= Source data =
* * * * * * * * *

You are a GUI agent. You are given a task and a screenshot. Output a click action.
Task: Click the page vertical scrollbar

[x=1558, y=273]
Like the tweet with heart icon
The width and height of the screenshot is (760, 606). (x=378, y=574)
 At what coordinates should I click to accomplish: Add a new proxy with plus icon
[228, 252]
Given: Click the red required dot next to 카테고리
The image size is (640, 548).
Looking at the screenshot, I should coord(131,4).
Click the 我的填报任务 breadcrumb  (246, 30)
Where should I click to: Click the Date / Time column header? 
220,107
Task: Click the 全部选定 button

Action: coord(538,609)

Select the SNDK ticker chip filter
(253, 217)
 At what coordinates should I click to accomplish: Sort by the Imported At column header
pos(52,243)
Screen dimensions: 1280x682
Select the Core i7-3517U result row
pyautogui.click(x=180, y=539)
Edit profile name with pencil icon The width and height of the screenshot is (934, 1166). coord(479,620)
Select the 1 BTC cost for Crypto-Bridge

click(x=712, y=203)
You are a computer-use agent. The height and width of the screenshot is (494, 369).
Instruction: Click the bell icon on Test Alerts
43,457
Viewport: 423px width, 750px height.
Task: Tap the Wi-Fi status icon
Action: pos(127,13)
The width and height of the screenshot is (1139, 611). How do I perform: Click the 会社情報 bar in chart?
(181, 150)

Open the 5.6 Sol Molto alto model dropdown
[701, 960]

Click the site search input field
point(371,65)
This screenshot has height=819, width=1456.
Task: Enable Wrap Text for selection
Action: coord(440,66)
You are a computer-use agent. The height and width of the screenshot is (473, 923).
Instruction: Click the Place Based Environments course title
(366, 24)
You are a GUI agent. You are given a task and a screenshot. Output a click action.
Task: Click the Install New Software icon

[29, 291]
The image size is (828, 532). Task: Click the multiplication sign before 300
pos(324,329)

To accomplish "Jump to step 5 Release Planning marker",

* * * * * * * * *

= Aim =
Edit the source data above, replacing each occurrence of "column header" with "column heading" and leaving everything else unchanged.

= The answer =
You are a GUI agent. You are given a task and a screenshot. Output a click action.
Task: Click the page vertical scrollbar

[x=1558, y=273]
Like the tweet with heart icon
The width and height of the screenshot is (760, 606). (x=378, y=574)
 At what coordinates should I click to accomplish: Add a new proxy with plus icon
[228, 252]
Given: Click the red required dot next to 카테고리
The image size is (640, 548).
Looking at the screenshot, I should coord(131,4).
Click the 我的填报任务 breadcrumb  (246, 30)
Where should I click to: Click the Date / Time column heading? 
220,107
Task: Click the 全部选定 button

Action: coord(538,609)

Select the SNDK ticker chip filter
(253, 217)
 At what coordinates should I click to accomplish: Sort by the Imported At column heading
pos(52,243)
Screen dimensions: 1280x682
Select the Core i7-3517U result row
pyautogui.click(x=180, y=539)
Edit profile name with pencil icon The width and height of the screenshot is (934, 1166). coord(479,620)
Select the 1 BTC cost for Crypto-Bridge

click(x=712, y=203)
You are a computer-use agent. The height and width of the screenshot is (494, 369).
Instruction: Click the bell icon on Test Alerts
43,457
Viewport: 423px width, 750px height.
Task: Tap the Wi-Fi status icon
Action: pos(127,13)
The width and height of the screenshot is (1139, 611). How do I perform: Click the 会社情報 bar in chart?
(181, 150)

Open the 5.6 Sol Molto alto model dropdown
[701, 960]

Click the site search input field
point(371,65)
This screenshot has height=819, width=1456.
Task: Enable Wrap Text for selection
Action: coord(440,66)
You are a computer-use agent. The height and width of the screenshot is (473, 923).
Instruction: Click the Place Based Environments course title
(366, 24)
You are a GUI agent. You are given a task and a screenshot. Output a click action.
Task: Click the Install New Software icon

[29, 291]
The image size is (828, 532). Task: Click the multiplication sign before 300
pos(324,329)

To accomplish "Jump to step 5 Release Planning marker",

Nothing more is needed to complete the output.